Vaskuläre Demenz

Vaskuläre Demenz

(Multiinfarkt-Demenz, SAE-assozierte Demenz, VD)

Eine Demenz basiert auf dem Verlust von funktionstüchtigem Hirngewebe. Dieser Verlust ist jedoch sehr diffus und nicht mit einer Verletzung eines bestimmten Hirnareals zu vergleichen. Zu einer vaskulären Demenz kommt es wenn Durchblutungsstörungen des Gehirns vorliegen.

Eine Demenz findet sich bei 1 Prozent der 60- bis 64-Jährigen und bei mehr als 30 Prozent der über 85-Jährigen. Häufigste Form (40 bis 50 Prozent aller Fälle) ist der Morbus Alzheimer. Die vaskuläre Demenz ist mit 15 Prozent die zweithäufigste Demenzform. Das durchschnittliche Erkrankungsalter liegt bei 57 Jahren und reicht von 40 bis 80 Jahren.

Die Prozentangaben sind mit Vorsicht zu interpretieren, da unterschiedliche Diagnosekriterien existieren. Oft ist es auch schwierig, die vaskuläre Demenz von einer durch Alzheimer ausgelösten Demenz zu trennen. Zudem existieren Mischformen.


Wo kein Blut fliesst, kommt kein Sauerstoff hin

Kennzeichnend für die vaskuläre Demenz ist, dass sie durch Durchblutungsstörungen des Gehirns entsteht: Sind hirnversorgende Gefässe verengt oder verschlossen, bekommen die Hirnzellen zu wenig Sauerstoff und sterben ab. Sterben dadurch kleine Hirngebiete ab (Mikro-Infarkt) passiert dies häufig unbemerkt - im Gegensatz zum Hirninfarkt, wo grössere Durchblutungsstörungen zur Zerstörung von ganzen Hirnarealen führen.

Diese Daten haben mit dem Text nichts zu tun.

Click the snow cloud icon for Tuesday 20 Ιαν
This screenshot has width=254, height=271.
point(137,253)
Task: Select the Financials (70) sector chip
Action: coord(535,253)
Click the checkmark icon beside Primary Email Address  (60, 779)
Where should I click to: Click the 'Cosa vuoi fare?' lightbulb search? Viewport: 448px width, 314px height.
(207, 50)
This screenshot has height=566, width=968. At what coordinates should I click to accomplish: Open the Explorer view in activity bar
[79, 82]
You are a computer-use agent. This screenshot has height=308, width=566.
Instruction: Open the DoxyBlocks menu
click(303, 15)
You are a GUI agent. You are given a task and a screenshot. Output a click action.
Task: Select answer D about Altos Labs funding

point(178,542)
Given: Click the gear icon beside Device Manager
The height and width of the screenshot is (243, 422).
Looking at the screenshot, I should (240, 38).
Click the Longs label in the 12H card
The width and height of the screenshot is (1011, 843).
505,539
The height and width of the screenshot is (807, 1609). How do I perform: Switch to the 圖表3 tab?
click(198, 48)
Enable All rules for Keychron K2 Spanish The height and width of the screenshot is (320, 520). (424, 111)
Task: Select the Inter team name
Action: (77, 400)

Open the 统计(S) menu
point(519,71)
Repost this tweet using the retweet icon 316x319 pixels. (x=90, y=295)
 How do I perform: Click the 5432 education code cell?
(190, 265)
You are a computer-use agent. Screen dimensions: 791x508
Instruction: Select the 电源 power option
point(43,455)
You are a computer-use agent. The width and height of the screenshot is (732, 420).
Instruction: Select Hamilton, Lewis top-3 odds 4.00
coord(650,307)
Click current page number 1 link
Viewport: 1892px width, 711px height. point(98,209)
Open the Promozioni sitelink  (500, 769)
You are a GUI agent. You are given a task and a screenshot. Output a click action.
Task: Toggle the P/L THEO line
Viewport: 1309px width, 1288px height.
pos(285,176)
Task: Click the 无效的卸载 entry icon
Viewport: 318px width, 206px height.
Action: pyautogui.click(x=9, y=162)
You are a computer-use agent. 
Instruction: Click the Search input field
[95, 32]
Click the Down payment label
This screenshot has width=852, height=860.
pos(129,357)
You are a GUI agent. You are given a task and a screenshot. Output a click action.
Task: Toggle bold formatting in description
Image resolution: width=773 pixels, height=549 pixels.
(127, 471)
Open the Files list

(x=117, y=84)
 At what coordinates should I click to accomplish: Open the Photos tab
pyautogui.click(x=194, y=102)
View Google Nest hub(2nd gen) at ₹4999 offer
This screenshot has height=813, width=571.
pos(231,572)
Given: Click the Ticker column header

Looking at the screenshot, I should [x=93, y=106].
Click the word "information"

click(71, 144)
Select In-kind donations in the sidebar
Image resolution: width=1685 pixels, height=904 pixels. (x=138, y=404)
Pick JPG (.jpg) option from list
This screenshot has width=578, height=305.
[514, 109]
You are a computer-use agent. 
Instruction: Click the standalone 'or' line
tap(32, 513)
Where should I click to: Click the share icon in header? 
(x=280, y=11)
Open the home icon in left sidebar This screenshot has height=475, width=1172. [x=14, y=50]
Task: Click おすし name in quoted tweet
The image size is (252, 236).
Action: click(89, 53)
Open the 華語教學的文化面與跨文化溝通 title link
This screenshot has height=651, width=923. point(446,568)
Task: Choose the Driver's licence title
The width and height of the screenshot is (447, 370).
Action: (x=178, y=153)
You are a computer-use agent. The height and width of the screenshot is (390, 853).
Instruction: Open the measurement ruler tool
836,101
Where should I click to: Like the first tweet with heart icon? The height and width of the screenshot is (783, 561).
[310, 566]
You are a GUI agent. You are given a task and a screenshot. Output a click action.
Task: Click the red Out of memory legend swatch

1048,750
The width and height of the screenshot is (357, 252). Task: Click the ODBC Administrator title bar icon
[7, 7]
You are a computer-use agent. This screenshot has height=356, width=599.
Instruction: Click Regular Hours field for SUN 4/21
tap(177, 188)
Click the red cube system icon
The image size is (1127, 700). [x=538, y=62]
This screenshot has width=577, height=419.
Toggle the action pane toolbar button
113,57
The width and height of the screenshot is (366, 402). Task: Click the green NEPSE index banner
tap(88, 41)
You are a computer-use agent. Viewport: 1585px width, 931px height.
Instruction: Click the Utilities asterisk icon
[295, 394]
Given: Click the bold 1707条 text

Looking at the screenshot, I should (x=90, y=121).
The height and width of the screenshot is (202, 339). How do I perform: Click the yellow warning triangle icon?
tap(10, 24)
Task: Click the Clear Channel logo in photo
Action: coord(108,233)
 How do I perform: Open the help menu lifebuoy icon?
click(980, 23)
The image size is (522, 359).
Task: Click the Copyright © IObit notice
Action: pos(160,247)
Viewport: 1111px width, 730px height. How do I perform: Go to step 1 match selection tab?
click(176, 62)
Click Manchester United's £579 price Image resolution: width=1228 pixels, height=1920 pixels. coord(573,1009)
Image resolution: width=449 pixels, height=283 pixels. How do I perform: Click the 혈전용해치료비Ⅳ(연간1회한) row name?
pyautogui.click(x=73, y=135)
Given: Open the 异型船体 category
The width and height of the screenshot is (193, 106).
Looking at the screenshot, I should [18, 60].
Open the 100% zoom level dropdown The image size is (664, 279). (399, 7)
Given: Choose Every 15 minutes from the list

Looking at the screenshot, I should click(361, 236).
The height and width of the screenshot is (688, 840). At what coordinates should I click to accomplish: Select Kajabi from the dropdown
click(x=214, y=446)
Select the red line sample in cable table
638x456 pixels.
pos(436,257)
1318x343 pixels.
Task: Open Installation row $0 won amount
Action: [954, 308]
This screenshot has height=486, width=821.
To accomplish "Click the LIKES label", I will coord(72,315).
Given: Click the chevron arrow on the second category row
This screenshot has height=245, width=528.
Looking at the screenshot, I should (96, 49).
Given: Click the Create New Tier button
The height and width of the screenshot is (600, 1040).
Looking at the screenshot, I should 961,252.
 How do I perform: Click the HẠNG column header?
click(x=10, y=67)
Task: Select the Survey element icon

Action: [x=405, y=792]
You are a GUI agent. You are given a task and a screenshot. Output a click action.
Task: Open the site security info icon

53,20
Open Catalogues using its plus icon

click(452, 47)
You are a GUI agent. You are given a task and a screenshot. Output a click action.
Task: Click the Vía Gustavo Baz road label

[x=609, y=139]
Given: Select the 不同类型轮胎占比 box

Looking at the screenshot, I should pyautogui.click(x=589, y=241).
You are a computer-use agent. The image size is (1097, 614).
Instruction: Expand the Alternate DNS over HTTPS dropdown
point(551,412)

Wichtigste Ursache für die Minderdurchblutung des Hirngewebes sind arteriosklerotische Veränderungen der Hirngefässe. Die Arterienverkalkung ist die häufigste krankhafte Veränderung der Arterien mit Verdickung und Elastizitätsverlust der Arterienwände. Die Arterien werden durch Ablagerungen verengt oder im schlimmsten Fall ganz verschlossen, was zu einer Drosselung der Durchblutung führt.